What this task involves: From the line containing "Given: Open the apps grid menu" to the final line of the entries, copy each line exactly. Pictures stay out.

Data below:

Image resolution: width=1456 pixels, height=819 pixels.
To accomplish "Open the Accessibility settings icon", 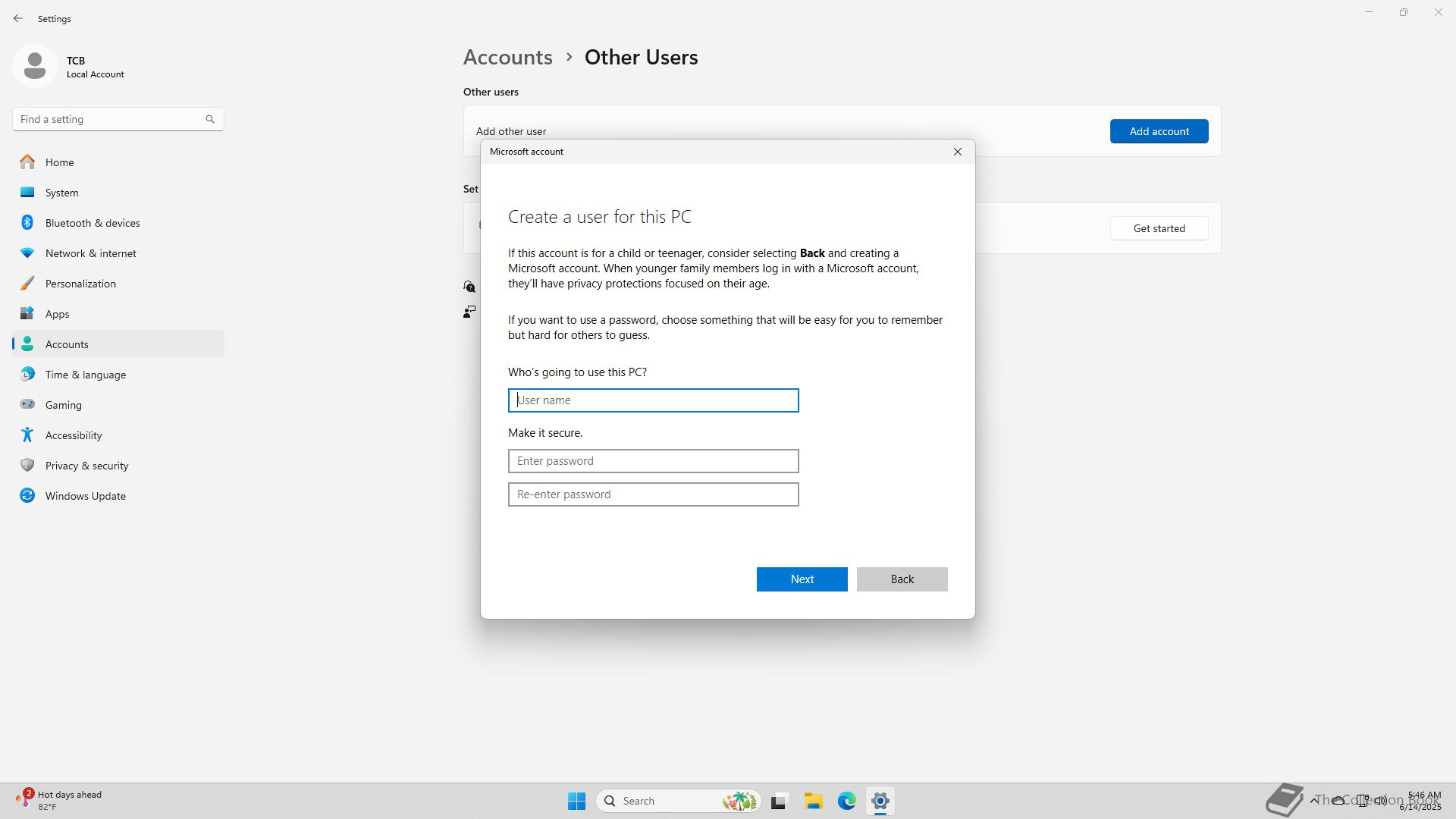I will pyautogui.click(x=27, y=435).
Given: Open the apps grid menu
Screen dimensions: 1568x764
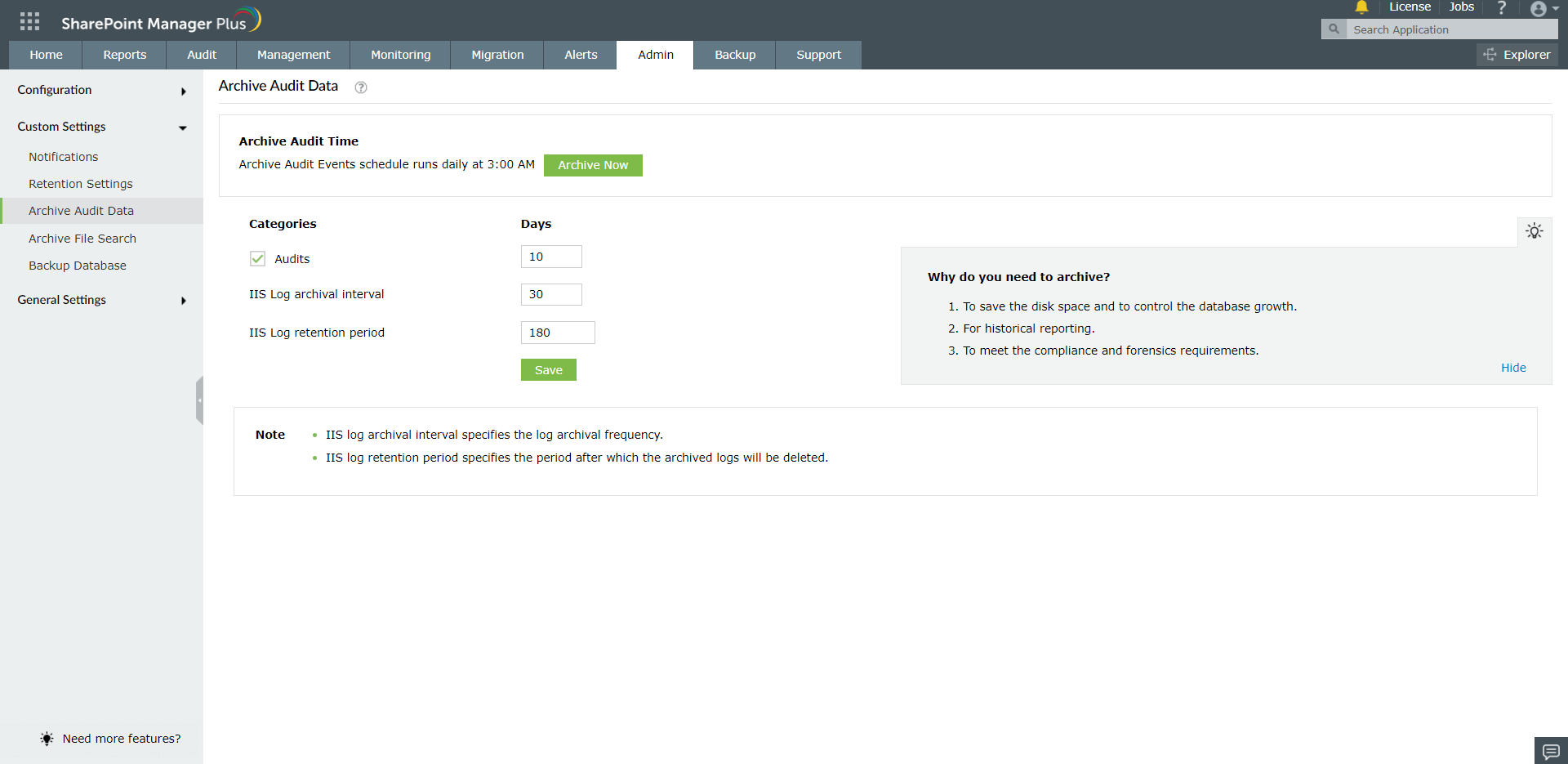Looking at the screenshot, I should coord(29,20).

End of Data.

Result for this task:
Given: Open the apps grid menu
Screen dimensions: 1568x764
Looking at the screenshot, I should coord(29,20).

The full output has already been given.